# Neighbors 

Here we are going to see Neighbors Algorithms for Classification and Regression. Neighbors Algorithms try to do predictive analysis measuring the distancen between each data, This algorithms are not good with medium/big amounts of data because for each new data in our dataset we have to compute again all the distances between the points and the new points, so it's computationally very expensive.    

For this purpose we are going to use the well-known datasets of Boston and Breast Cancer that are in sklearn. 

## 1. Load Librarys

In [114]:
import numpy as np
import pandas as pd
from sklearn.neighbors import KNeighborsRegressor, KNeighborsClassifier
from sklearn.model_selection import train_test_split
from sklearn.datasets import load_boston, load_breast_cancer
from sklearn.metrics import f1_score, confusion_matrix, r2_score, mean_squared_error, classification_report, mean_absolute_error
from sklearn.preprocessing import StandardScaler

## 2 Load and Preprocess Dataset for regression and classifications problem
Here we are going to load to datasets Boston and Breast Cancer.

#### Boston
It's a Dataset to predict the cost of the Bostons houses based in m2, location, etc. The price have been divided by 10.000

#### Breast Cancer
This dataset are measurements of different kinds of tumors and we have to predict if it's cancer or not

In [213]:
scaler_cancer = StandardScaler()
scaler_boston = StandardScaler()
dataset_boston = load_boston()
dataset_breast_cancer = load_breast_cancer()
df_boston = pd.DataFrame(data=dataset_boston['data'], columns=[dataset_boston['feature_names']])
df_boston_target = pd.DataFrame(dataset_boston['target'], columns=['target'])
df_boston = pd.merge(df_boston, df_boston_target, left_index=True, right_index=True)

df_breast_cancer = pd.DataFrame(data=dataset_breast_cancer['data'], columns=[dataset_breast_cancer['feature_names']])
df_breast_target = pd.DataFrame(dataset_breast_cancer['target'], columns=['target'])
df_breast_cancer = pd.merge(df_breast_cancer, df_breast_target, left_index=True, right_index=True)

train_test_boston = train_test_split(df_boston)
train_test_cancer = train_test_split(df_breast_cancer)
boston_X_train = train_test_boston[0].drop(columns='target')
boston_X_train_scale = pd.DataFrame(scaler_boston.fit_transform(boston_X_train), columns= boston_X_train.columns)
boston_y_train = train_test_boston[0]['target']
boston_X_test = train_test_boston[1].drop(columns='target')
boston_X_test_scale = pd.DataFrame(scaler_boston.transform(boston_X_test), columns= boston_X_test.columns)
boston_y_test = train_test_boston[1]['target']
cancer_X_train = train_test_cancer[0].drop(columns='target')
cancer_X_train_scale = pd.DataFrame(scaler_cancer.fit_transform(cancer_X_train), columns= cancer_X_train.columns)
cancer_y_train = train_test_cancer[0]['target']
cancer_X_test = train_test_cancer[1].drop(columns='target')
cancer_X_test_scale = pd.DataFrame(scaler_cancer.transform(cancer_X_test), columns= cancer_X_test.columns)
cancer_y_test = train_test_cancer[1]['target']

## 3 Classification
The operation of this algorithm is very simple.
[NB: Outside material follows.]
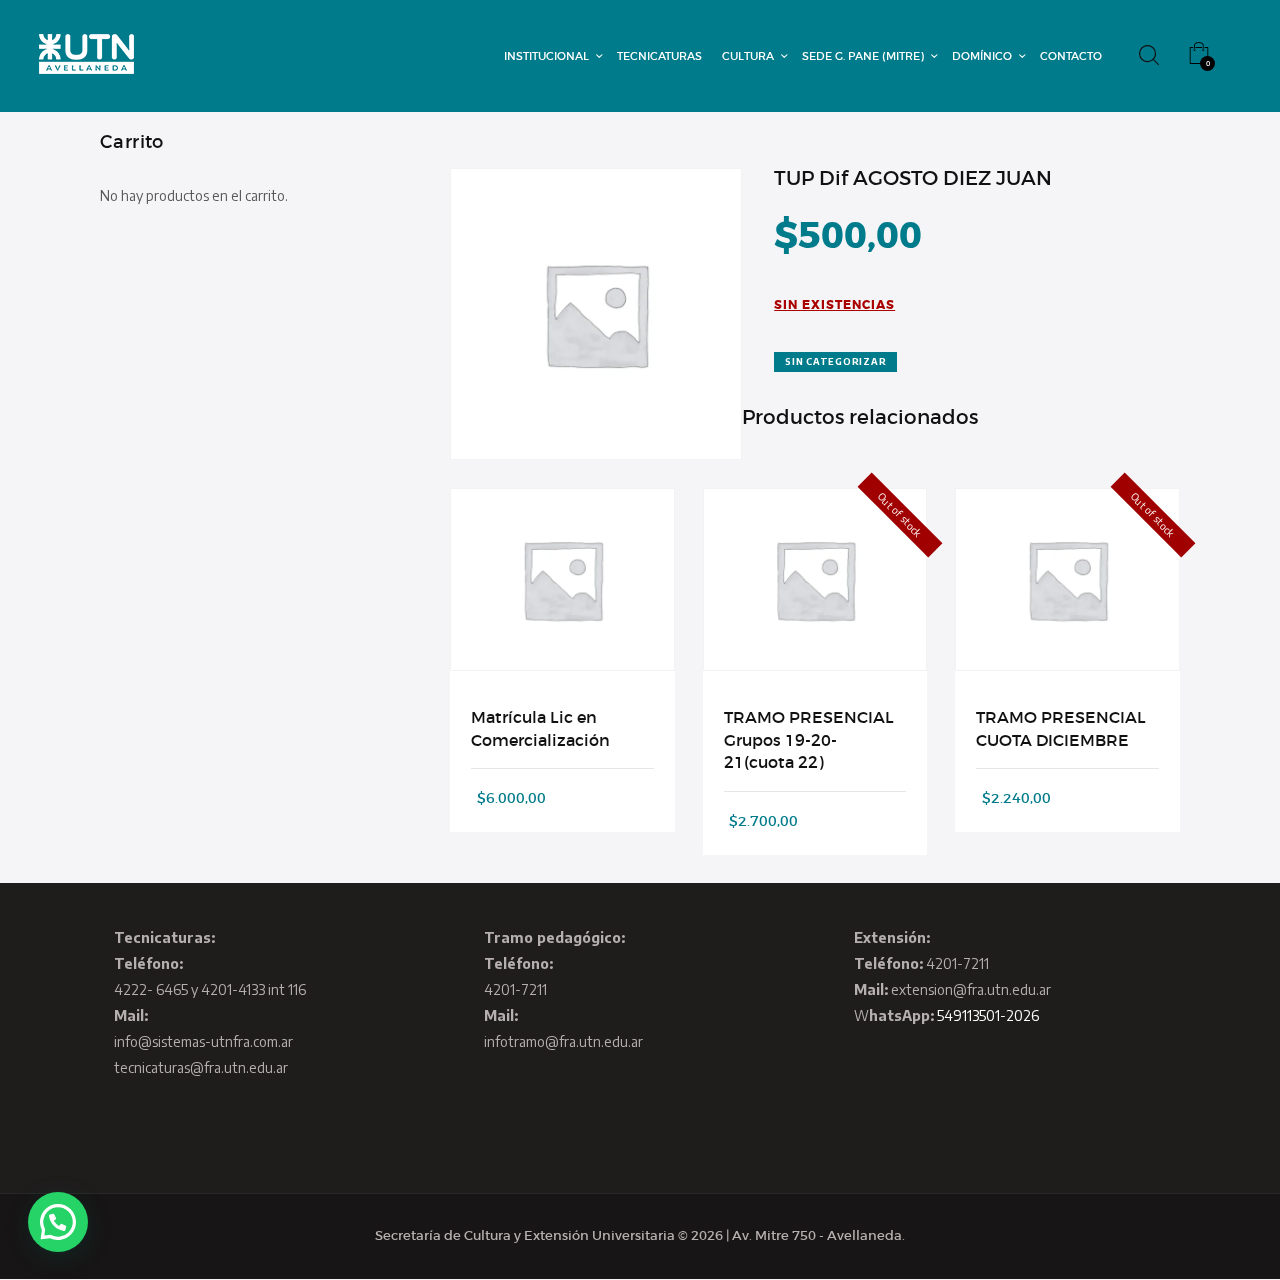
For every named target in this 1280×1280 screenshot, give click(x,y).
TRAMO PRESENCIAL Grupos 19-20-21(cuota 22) (809, 739)
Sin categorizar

When a new data come into the algorithm, the algorithm see the N points around this new data and create a vote, in this case if a patient have breast cancer or not, if are more points around the new point that are labeled as cancer then the cancer wins, and this patient will be classified as a Patient with cancer, if there are more points around the new data without cancer, the new point will be classified as no cancer.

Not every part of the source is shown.